** Work task **
Where the word "https" shows up in the entries below, please copy the whole line.

Records for this exercise Block Start

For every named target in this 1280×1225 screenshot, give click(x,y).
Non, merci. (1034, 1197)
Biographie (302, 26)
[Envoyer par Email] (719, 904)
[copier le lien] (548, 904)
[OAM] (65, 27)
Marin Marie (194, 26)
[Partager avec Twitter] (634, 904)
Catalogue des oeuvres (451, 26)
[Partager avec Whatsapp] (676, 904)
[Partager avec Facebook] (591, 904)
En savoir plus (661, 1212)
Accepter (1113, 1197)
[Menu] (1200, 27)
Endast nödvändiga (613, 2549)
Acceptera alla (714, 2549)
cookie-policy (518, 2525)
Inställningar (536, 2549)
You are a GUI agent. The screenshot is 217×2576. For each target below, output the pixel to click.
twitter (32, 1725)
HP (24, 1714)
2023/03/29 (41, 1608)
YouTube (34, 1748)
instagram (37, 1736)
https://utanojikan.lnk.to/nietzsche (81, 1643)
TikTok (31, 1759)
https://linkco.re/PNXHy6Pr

Records for this exercise Block End

** Answer to this task **
https://utanojikan.lnk.to/nietzsche (81, 1643)
https://linkco.re/PNXHy6Pr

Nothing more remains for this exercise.